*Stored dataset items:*
====
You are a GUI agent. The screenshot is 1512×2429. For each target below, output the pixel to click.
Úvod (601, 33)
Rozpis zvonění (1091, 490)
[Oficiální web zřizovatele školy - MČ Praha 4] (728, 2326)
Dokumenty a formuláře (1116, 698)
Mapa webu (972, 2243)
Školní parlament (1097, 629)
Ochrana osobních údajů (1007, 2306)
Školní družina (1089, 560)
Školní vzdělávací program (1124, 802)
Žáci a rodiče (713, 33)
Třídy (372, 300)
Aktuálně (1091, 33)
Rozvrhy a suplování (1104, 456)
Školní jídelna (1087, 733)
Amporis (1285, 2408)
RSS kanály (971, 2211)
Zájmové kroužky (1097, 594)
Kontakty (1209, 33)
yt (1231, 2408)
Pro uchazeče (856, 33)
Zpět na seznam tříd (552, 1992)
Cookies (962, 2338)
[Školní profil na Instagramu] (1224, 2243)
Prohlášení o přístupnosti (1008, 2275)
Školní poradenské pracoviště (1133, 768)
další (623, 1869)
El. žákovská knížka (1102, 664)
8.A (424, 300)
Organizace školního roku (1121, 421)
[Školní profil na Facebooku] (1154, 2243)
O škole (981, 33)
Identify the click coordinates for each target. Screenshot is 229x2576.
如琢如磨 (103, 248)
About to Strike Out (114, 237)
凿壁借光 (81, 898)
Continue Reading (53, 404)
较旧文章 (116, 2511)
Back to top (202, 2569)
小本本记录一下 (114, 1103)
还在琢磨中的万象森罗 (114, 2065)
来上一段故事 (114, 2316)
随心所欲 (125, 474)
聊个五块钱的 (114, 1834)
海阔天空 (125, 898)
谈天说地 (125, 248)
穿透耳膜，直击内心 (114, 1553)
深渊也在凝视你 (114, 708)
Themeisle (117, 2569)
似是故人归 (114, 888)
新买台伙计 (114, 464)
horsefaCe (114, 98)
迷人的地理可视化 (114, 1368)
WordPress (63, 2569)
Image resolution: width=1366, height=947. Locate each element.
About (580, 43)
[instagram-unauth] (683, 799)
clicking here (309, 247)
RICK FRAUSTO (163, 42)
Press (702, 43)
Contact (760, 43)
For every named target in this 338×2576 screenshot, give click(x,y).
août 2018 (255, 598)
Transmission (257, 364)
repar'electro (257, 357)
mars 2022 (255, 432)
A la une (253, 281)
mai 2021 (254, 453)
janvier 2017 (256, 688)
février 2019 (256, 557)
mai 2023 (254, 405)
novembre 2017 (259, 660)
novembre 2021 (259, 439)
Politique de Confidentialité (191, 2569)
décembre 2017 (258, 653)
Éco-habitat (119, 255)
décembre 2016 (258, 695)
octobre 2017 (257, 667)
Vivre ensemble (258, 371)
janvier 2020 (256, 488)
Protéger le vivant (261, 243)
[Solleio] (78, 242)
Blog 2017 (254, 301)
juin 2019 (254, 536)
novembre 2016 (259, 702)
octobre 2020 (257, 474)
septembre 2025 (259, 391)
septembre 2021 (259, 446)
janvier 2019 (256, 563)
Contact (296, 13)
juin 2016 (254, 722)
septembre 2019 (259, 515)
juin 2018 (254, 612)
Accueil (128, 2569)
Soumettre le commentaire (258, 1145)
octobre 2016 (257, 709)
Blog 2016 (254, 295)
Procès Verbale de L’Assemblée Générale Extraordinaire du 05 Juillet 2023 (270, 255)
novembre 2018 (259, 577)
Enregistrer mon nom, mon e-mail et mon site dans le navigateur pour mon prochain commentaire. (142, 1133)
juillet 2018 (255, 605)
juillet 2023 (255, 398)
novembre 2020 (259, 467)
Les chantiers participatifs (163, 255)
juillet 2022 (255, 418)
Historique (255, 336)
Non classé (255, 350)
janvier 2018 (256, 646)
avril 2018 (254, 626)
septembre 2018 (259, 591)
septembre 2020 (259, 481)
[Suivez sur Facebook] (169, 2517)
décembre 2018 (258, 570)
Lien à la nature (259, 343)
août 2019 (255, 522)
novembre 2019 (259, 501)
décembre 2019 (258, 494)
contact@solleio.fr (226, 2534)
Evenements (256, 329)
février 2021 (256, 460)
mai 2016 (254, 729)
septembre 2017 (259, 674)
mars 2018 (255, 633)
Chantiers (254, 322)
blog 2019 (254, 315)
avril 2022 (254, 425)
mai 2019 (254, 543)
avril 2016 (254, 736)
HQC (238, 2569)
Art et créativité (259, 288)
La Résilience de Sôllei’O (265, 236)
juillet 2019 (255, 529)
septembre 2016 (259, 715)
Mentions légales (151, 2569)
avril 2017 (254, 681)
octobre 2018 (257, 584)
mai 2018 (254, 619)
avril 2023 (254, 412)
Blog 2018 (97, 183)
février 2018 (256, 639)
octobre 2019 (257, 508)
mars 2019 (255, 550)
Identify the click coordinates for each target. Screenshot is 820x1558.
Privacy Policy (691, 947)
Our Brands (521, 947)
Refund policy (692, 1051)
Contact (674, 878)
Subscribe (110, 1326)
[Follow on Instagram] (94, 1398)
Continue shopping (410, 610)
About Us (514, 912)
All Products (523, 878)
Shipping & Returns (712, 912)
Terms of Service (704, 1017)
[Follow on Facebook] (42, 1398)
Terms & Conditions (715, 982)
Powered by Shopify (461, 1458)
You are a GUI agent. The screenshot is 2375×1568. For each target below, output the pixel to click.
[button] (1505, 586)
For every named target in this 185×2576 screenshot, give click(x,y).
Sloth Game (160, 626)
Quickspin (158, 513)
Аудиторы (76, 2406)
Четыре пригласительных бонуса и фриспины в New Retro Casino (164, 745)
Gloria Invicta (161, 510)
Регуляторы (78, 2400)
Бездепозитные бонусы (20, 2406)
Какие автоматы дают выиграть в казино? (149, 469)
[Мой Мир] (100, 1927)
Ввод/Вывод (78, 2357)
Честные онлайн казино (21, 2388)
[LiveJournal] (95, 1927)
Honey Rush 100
====
*What to produce:*
Would you please give all of the records again exactly as they stand?

*Task answer:*
You are a GUI agent. The screenshot is 1512×2429. For each target below, output the pixel to click.
Úvod (601, 33)
Rozpis zvonění (1091, 490)
[Oficiální web zřizovatele školy - MČ Praha 4] (728, 2326)
Dokumenty a formuláře (1116, 698)
Mapa webu (972, 2243)
Školní parlament (1097, 629)
Ochrana osobních údajů (1007, 2306)
Školní družina (1089, 560)
Školní vzdělávací program (1124, 802)
Žáci a rodiče (713, 33)
Třídy (372, 300)
Aktuálně (1091, 33)
Rozvrhy a suplování (1104, 456)
Školní jídelna (1087, 733)
Amporis (1285, 2408)
RSS kanály (971, 2211)
Zájmové kroužky (1097, 594)
Kontakty (1209, 33)
yt (1231, 2408)
Pro uchazeče (856, 33)
Zpět na seznam tříd (552, 1992)
Cookies (962, 2338)
[Školní profil na Instagramu] (1224, 2243)
Prohlášení o přístupnosti (1008, 2275)
Školní poradenské pracoviště (1133, 768)
další (623, 1869)
El. žákovská knížka (1102, 664)
8.A (424, 300)
Organizace školního roku (1121, 421)
[Školní profil na Facebooku] (1154, 2243)
O škole (981, 33)
Identify the click coordinates for each target. Screenshot is 229x2576.
如琢如磨 (103, 248)
About to Strike Out (114, 237)
凿壁借光 (81, 898)
Continue Reading (53, 404)
较旧文章 (116, 2511)
Back to top (202, 2569)
小本本记录一下 (114, 1103)
还在琢磨中的万象森罗 (114, 2065)
来上一段故事 (114, 2316)
随心所欲 (125, 474)
聊个五块钱的 (114, 1834)
海阔天空 (125, 898)
谈天说地 (125, 248)
穿透耳膜，直击内心 (114, 1553)
深渊也在凝视你 (114, 708)
Themeisle (117, 2569)
似是故人归 (114, 888)
新买台伙计 (114, 464)
horsefaCe (114, 98)
迷人的地理可视化 (114, 1368)
WordPress (63, 2569)
Image resolution: width=1366, height=947. Locate each element.
About (580, 43)
[instagram-unauth] (683, 799)
clicking here (309, 247)
RICK FRAUSTO (163, 42)
Press (702, 43)
Contact (760, 43)
For every named target in this 338×2576 screenshot, give click(x,y).
août 2018 (255, 598)
Transmission (257, 364)
repar'electro (257, 357)
mars 2022 (255, 432)
A la une (253, 281)
mai 2021 (254, 453)
janvier 2017 (256, 688)
février 2019 (256, 557)
mai 2023 (254, 405)
novembre 2017 (259, 660)
novembre 2021 (259, 439)
Politique de Confidentialité (191, 2569)
décembre 2017 (258, 653)
Éco-habitat (119, 255)
décembre 2016 (258, 695)
octobre 2017 (257, 667)
Vivre ensemble (258, 371)
janvier 2020 (256, 488)
Protéger le vivant (261, 243)
[Solleio] (78, 242)
Blog 2017 (254, 301)
juin 2019 (254, 536)
novembre 2016 (259, 702)
octobre 2020 (257, 474)
septembre 2025 (259, 391)
septembre 2021 (259, 446)
janvier 2019 (256, 563)
Contact (296, 13)
juin 2016 (254, 722)
septembre 2019 (259, 515)
juin 2018 (254, 612)
Accueil (128, 2569)
Soumettre le commentaire (258, 1145)
octobre 2016 (257, 709)
Blog 2016 (254, 295)
Procès Verbale de L’Assemblée Générale Extraordinaire du 05 Juillet 2023 (270, 255)
novembre 2018 (259, 577)
Enregistrer mon nom, mon e-mail et mon site dans le navigateur pour mon prochain commentaire. (142, 1133)
juillet 2018 (255, 605)
juillet 2023 (255, 398)
novembre 2020 (259, 467)
Les chantiers participatifs (163, 255)
juillet 2022 (255, 418)
Historique (255, 336)
Non classé (255, 350)
janvier 2018 (256, 646)
avril 2018 (254, 626)
septembre 2018 (259, 591)
septembre 2020 (259, 481)
[Suivez sur Facebook] (169, 2517)
décembre 2018 (258, 570)
Lien à la nature (259, 343)
août 2019 (255, 522)
novembre 2019 (259, 501)
décembre 2019 (258, 494)
contact@solleio.fr (226, 2534)
Evenements (256, 329)
février 2021 (256, 460)
mai 2016 (254, 729)
septembre 2017 (259, 674)
mars 2018 (255, 633)
Chantiers (254, 322)
blog 2019 (254, 315)
avril 2022 (254, 425)
mai 2019 (254, 543)
avril 2016 (254, 736)
HQC (238, 2569)
Art et créativité (259, 288)
La Résilience de Sôllei’O (265, 236)
juillet 2019 (255, 529)
septembre 2016 (259, 715)
Mentions légales (151, 2569)
avril 2017 (254, 681)
octobre 2018 (257, 584)
mai 2018 (254, 619)
avril 2023 (254, 412)
Blog 2018 (97, 183)
février 2018 (256, 639)
octobre 2019 (257, 508)
mars 2019 (255, 550)
Identify the click coordinates for each target. Screenshot is 820x1558.
Privacy Policy (691, 947)
Our Brands (521, 947)
Refund policy (692, 1051)
Contact (674, 878)
Subscribe (110, 1326)
[Follow on Instagram] (94, 1398)
Continue shopping (410, 610)
About Us (514, 912)
All Products (523, 878)
Shipping & Returns (712, 912)
Terms of Service (704, 1017)
[Follow on Facebook] (42, 1398)
Terms & Conditions (715, 982)
Powered by Shopify (461, 1458)
You are a GUI agent. The screenshot is 2375×1568. For each target below, output the pixel to click.
[button] (1505, 586)
For every named target in this 185×2576 screenshot, give click(x,y).
Sloth Game (160, 626)
Quickspin (158, 513)
Аудиторы (76, 2406)
Четыре пригласительных бонуса и фриспины в New Retro Casino (164, 745)
Gloria Invicta (161, 510)
Регуляторы (78, 2400)
Бездепозитные бонусы (20, 2406)
Какие автоматы дают выиграть в казино? (149, 469)
[Мой Мир] (100, 1927)
Ввод/Вывод (78, 2357)
Честные онлайн казино (21, 2388)
[LiveJournal] (95, 1927)
Honey Rush 100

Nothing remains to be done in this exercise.